One of the groups that formed during this period was the Seaport Alliance for Neighborhood Design (SAND). SAND (http://www.seaportalliance.org) worked with the city and other groups to help draft an improved plan- formerly known as the Seaport Public Realm Plan. "We realized that the Fort Point community needed to be pro-active in presenting its vision for development of the waterfront- one which could serve a broad public interest," said Steve Hollinger, a Fort Point artist, and volunteer member. SAND members are currently discussing zoning issues with the BRA and have petitioned the city to designate Fort Point as a historic district.

It is due, in part, to the efforts of SAND and other advocacy groups that Mayor Menino drafted an executive order which stipulates that property owners in Fort Point (and the entire Waterfront) must include a minimum of one third of their development projects as residential (including artist live/work space) and limit office space development to one third. And the BRA assures that Mayor Menino is strongly in support of artists finding live/work space.
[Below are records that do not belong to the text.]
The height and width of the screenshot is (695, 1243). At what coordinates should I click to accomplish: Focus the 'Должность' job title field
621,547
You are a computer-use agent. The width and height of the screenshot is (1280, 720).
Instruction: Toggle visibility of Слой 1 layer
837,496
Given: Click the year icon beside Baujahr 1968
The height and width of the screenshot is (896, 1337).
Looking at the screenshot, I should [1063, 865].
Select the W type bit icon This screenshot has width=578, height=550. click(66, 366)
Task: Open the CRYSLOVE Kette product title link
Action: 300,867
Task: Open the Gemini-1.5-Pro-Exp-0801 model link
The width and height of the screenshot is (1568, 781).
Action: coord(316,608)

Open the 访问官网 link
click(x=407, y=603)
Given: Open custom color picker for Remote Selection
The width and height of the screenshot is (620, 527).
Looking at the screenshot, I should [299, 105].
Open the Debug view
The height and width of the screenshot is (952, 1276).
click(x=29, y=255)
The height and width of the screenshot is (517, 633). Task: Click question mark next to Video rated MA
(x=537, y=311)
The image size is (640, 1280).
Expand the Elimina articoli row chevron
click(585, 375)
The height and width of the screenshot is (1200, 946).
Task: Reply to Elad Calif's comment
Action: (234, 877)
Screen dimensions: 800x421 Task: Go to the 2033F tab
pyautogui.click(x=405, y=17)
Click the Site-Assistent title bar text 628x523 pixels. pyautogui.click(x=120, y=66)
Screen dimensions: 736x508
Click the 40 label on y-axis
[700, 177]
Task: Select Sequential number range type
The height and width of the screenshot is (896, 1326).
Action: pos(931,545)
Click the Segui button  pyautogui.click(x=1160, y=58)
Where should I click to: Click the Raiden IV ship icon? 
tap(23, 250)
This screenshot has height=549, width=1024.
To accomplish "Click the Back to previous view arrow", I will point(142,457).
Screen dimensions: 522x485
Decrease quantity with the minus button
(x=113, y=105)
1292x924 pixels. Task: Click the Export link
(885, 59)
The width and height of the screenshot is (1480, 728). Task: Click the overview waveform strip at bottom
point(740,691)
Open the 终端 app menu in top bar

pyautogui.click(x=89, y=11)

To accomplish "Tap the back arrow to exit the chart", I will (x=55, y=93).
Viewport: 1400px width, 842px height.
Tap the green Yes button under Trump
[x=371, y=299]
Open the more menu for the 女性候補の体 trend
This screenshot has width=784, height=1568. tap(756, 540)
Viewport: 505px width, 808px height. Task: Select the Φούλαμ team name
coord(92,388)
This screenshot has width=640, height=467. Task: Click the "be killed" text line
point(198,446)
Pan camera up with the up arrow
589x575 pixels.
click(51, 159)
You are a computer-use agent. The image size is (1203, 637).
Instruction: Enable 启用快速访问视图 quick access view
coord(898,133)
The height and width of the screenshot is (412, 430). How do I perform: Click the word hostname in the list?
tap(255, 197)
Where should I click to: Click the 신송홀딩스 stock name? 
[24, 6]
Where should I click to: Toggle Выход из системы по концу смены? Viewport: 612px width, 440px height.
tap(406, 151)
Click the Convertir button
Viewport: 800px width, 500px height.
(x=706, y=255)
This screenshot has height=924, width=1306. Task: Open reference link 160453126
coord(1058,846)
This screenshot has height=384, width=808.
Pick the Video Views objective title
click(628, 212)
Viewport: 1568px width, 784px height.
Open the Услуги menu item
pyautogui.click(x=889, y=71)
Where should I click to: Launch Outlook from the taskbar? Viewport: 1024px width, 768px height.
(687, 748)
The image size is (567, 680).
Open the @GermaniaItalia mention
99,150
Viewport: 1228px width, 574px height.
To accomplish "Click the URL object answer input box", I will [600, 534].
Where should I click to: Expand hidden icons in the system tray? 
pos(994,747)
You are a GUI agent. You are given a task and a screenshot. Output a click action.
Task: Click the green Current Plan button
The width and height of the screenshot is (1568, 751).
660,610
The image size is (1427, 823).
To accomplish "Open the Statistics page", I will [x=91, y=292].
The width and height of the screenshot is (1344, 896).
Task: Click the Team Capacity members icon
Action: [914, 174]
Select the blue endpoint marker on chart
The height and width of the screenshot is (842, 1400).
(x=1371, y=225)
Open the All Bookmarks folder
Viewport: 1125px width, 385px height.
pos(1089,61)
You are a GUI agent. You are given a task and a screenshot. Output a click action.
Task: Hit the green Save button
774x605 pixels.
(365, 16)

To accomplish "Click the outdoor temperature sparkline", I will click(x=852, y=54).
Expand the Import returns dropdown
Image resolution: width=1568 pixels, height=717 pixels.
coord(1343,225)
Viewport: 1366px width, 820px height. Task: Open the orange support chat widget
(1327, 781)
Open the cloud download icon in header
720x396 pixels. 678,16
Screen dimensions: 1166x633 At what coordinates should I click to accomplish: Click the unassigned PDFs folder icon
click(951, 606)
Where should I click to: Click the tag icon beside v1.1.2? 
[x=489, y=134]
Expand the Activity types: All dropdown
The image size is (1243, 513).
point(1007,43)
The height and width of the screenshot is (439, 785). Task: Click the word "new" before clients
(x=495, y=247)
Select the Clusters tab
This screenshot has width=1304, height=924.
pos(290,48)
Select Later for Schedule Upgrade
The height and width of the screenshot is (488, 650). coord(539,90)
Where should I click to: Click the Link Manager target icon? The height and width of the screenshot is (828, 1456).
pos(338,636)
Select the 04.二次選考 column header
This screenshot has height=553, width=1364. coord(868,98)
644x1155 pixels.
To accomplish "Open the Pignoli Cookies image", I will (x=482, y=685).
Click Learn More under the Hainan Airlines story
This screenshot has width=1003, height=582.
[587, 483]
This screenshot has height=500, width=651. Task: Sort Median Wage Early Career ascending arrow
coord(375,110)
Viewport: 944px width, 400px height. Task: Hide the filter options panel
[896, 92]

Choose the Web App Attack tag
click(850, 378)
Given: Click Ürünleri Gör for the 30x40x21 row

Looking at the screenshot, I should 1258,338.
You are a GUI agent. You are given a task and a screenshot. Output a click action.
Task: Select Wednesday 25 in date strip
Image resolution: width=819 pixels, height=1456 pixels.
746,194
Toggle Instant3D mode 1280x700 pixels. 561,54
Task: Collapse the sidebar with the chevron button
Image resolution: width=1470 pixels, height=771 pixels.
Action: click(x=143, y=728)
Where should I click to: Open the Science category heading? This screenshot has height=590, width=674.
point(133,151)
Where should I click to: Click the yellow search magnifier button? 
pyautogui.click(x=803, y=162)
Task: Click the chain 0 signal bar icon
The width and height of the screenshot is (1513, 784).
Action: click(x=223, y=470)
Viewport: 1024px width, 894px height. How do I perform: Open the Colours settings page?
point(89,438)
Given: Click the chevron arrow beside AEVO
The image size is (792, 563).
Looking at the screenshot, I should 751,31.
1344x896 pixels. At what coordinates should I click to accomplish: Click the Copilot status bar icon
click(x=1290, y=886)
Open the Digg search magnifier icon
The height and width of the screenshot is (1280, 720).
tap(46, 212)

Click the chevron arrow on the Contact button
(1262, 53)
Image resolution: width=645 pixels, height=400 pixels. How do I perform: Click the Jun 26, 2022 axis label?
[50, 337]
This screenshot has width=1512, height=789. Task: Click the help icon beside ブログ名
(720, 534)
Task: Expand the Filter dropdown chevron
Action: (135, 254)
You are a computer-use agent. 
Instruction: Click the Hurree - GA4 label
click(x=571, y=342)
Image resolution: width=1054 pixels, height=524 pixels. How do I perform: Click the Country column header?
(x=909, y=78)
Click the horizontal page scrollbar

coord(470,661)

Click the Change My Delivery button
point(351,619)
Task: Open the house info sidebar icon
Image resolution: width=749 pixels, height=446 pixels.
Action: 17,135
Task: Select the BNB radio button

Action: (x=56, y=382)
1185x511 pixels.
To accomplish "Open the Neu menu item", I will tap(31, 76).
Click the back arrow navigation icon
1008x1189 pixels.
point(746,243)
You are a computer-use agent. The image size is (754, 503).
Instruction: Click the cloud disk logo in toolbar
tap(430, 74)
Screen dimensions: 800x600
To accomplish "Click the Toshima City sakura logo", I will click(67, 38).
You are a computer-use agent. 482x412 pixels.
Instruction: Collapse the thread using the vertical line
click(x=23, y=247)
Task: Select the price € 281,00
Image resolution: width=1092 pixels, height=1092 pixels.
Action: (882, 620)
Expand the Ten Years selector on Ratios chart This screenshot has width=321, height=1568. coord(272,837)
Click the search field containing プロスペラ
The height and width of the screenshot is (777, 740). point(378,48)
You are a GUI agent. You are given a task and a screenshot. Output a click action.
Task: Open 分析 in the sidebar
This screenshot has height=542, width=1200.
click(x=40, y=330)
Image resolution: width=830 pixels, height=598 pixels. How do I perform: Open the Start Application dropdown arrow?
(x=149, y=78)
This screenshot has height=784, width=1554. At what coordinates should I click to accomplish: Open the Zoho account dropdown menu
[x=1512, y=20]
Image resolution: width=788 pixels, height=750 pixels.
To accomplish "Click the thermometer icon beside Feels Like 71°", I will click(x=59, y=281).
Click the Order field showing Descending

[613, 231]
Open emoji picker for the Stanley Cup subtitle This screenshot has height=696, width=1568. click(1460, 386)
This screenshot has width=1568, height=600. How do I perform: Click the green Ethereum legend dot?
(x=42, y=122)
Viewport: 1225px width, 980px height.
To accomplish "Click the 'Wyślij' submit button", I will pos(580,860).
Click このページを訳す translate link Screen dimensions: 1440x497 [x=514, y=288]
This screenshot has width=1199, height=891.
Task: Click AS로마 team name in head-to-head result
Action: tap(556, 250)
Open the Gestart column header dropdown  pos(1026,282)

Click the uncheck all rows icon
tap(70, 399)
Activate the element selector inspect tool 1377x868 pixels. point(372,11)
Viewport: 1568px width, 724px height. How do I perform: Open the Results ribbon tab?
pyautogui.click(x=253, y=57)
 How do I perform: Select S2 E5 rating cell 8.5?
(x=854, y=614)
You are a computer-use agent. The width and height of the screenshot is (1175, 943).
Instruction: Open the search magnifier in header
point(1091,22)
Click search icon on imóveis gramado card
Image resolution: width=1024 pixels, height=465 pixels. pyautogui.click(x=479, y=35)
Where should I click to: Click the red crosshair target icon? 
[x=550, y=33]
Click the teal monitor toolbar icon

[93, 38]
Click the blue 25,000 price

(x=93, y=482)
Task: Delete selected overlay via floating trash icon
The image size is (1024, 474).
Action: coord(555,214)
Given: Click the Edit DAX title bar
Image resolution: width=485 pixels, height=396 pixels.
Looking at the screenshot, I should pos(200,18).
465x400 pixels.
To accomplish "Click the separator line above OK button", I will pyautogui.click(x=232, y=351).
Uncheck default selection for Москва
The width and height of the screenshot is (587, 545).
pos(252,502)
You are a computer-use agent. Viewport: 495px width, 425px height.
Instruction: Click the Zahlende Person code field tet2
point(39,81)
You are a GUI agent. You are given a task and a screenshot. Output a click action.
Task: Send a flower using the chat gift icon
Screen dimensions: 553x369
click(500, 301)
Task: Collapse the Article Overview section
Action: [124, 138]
According to Hollinger, Fort Point's large property owners, including Gillette, Beacon, and the US Postal Service have all presented "master plans" for the development of their properties to the Fort Point Working Group (a bi-weekly public meeting at City Hall) for analysis, and they are in close accordance with the 1/3 residential mandate. But the lone exception- the Boston Wharf Company, has not provided a comprehensive plan for its dozens and dozens of acres of property. Instead, the company has stated at City Hall that its long terms plans will respond to market demand for office space and that's that.

Seems to me like a big ol' slap in the face to the City of Boston from jolly London based imperialists P&O. And we thought the Boston Tea Party solved all that.

The City of Boston has put in a lot of time, effort, consideration and money into its waterfront development plans. And yet, if Boston Wharf Co. "rehabs" one building at a time, these projects will not be of "major impact" and so they will not have to go through the planning review. Boston Wharf Co. has voluntarily submitted to the planning review for their rehabilitation of 288-300 A Street- because they know that legally everything is watertight. It is when one looks to the big long range picture, building after building of artist space being converted to office space, that it becomes disturbing. And Boston Wharf Co. knows what they are doing- parent company P&O has done this before, systematically eradicating a vibrant artist neighborhood in London.

Large corporate landowners must recognize their responsibility to the environment, the city and its people but humans, trees, art and community don't count for much in this market economy. It is the city's responsibility to encourage these landowners to invest in quality of life, present and future and though they are trying, capital carries a strong voice.